Hi Nithin, there are two loops that are competing with each other. The current is sensed by R14 and has some gain stage from U2A circuit that can be adjusted by R17 to create a voltage (CS) that gets divided down to the FB. This means the controller will at first regulate the current to the FB voltage. Eventually the batter will get charged up to a certain voltage in set by the voltage loop (R18/R19). Then D5 turns OFF, D4 turns ON, and the converter jumps to voltage regulation of 13.8V
To calculate the sense resistance you just calculate your peak current through the MOSFET and add some margin. You can use a tool like TI Power Stage Designer (www.ti.com/powerstage-designer) to do this.
The second equation you posted is for a boost converter, so it won't fit for a SEPIC design. You can look up equations from the Power Topologies Handbook (https://www.ti.com/seclit/ug/slyu036/slyu036.pdf), too.
If your maximum peak current (including efficiency) is 3A, you should still allow some margin for load transients and temperature effects, e.g. 30% more. The equation you are using is correct, but you also need to check the conditions when VOCP is 120mV or 180mV.

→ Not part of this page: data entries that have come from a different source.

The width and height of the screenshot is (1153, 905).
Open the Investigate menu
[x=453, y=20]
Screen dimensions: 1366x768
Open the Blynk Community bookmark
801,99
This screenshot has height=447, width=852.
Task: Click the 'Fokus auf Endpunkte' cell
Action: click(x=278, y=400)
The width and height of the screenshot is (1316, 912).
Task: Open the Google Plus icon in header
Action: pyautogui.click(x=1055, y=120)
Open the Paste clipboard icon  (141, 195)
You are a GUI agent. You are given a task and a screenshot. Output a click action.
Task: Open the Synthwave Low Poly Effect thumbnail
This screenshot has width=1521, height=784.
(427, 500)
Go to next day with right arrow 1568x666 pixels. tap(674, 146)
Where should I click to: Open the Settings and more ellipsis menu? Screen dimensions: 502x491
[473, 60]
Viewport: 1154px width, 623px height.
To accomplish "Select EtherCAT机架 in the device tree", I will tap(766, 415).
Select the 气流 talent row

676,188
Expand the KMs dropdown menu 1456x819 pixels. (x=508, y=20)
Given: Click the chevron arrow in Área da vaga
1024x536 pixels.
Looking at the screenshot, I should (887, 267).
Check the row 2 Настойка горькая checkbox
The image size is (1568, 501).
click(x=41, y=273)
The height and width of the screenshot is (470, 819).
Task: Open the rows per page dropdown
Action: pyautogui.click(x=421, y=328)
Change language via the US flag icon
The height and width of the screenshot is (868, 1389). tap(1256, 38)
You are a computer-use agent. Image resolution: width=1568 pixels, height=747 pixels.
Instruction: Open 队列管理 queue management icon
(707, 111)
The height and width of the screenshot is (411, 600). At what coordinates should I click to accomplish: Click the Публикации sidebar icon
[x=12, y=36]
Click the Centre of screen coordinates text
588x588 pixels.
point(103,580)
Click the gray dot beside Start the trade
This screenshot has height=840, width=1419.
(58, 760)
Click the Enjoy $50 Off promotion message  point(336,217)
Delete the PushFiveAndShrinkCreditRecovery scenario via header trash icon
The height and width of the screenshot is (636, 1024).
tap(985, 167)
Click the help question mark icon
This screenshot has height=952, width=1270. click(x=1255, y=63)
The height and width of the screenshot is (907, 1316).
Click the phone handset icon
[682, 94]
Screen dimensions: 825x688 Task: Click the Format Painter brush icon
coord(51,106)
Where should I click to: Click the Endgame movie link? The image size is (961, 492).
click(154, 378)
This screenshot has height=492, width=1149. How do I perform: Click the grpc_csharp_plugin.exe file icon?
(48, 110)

could explain how to calculate voltage feedback compensation?
I HAVE TRIED WITH POWR DESIGN TOOL BUT I NEED TO UNDERSTAND THEORTICALLY
IS CROSS OVER FREQ IS 1/10 OF SWITCHING FREQ?
IN YOUR CALCULATION ZERO AT 0.15KHZ
AND POLE AT 15KHZ
The Power Stage Designer Tool does not support the SEPIC topology in the Loop Calculator as the SEPIC transfer function is quite complex.
In general, you can only go for 1/10 of the switching frequency, if your error amplifier allows such a high bandwidth (1/100 of the GBWP is reasonable) AND if it is a buck derived topology.
If it is a boost/buck-boost derived topology (e.g. Flyback, SEPIC), you have to consider the right half plane zero (RHPZ) and then the maximum achievable crossover frequency is 1/5 to 1/10 of the RHPZ frequency.
For these more complex topologies it is good practice to start with a conservative compensation network and then optimize it in the lab by using a network analyzer.
For a battery charger you don't really need a high bandwidth in the voltage control loop as there won't be any quick and large changes to be expected.
Good practice is to put the crossover frequency to 1/10th of the RHPZ, the zero to 1/10th of the crossover frequency and the pole on the RHPZ frequency. With that you have the full phase boost of the zero at fco and the pole will only start to reduce the phase slightly above fco. For your case that would mean having the zero at 350Hz, fco at 3.5kHz and the pole at 35kHz. Please keep in mind that this recommendation would be for voltage control only, in a charger application it can be beneficial if the voltage loop is slower than the current loop.
Please open a separate thread for this question as it is not related to the PMP10081 design.